*** SOURCE INFORMATION ***
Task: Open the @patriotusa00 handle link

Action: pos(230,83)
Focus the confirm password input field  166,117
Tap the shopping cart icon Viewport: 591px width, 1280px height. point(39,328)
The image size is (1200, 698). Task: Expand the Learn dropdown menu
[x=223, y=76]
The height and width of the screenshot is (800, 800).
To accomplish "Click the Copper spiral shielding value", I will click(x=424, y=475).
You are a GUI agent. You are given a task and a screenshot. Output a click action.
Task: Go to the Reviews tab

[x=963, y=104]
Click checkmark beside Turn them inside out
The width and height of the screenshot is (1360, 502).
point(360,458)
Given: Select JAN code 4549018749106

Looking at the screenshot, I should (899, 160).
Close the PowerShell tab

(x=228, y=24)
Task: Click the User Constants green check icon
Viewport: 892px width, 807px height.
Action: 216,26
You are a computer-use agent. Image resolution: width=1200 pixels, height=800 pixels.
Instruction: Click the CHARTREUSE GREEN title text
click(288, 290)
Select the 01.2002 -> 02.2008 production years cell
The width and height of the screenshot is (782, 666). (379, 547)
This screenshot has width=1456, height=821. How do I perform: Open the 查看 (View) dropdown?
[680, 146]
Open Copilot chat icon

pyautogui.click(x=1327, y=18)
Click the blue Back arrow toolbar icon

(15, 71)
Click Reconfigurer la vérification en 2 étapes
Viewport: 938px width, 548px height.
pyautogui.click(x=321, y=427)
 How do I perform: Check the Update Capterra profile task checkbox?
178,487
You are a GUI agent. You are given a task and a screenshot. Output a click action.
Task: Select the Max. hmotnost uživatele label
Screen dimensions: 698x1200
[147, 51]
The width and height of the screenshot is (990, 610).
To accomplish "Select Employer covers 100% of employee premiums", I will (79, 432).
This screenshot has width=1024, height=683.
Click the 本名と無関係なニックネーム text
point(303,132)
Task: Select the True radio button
*** End of SOURCE INFORMATION ***
TASK TO CARRY OUT
Please repeat the records so that each one reads exactly as it does above.

TASK RESULT
Task: Open the @patriotusa00 handle link

Action: pos(230,83)
Focus the confirm password input field  166,117
Tap the shopping cart icon Viewport: 591px width, 1280px height. point(39,328)
The image size is (1200, 698). Task: Expand the Learn dropdown menu
[x=223, y=76]
The height and width of the screenshot is (800, 800).
To accomplish "Click the Copper spiral shielding value", I will click(x=424, y=475).
You are a GUI agent. You are given a task and a screenshot. Output a click action.
Task: Go to the Reviews tab

[x=963, y=104]
Click checkmark beside Turn them inside out
The width and height of the screenshot is (1360, 502).
point(360,458)
Given: Select JAN code 4549018749106

Looking at the screenshot, I should (899, 160).
Close the PowerShell tab

(x=228, y=24)
Task: Click the User Constants green check icon
Viewport: 892px width, 807px height.
Action: 216,26
You are a computer-use agent. Image resolution: width=1200 pixels, height=800 pixels.
Instruction: Click the CHARTREUSE GREEN title text
click(288, 290)
Select the 01.2002 -> 02.2008 production years cell
The width and height of the screenshot is (782, 666). (379, 547)
This screenshot has width=1456, height=821. How do I perform: Open the 查看 (View) dropdown?
[680, 146]
Open Copilot chat icon

pyautogui.click(x=1327, y=18)
Click the blue Back arrow toolbar icon

(15, 71)
Click Reconfigurer la vérification en 2 étapes
Viewport: 938px width, 548px height.
pyautogui.click(x=321, y=427)
 How do I perform: Check the Update Capterra profile task checkbox?
178,487
You are a GUI agent. You are given a task and a screenshot. Output a click action.
Task: Select the Max. hmotnost uživatele label
Screen dimensions: 698x1200
[147, 51]
The width and height of the screenshot is (990, 610).
To accomplish "Select Employer covers 100% of employee premiums", I will (79, 432).
This screenshot has width=1024, height=683.
Click the 本名と無関係なニックネーム text
point(303,132)
Task: Select the True radio button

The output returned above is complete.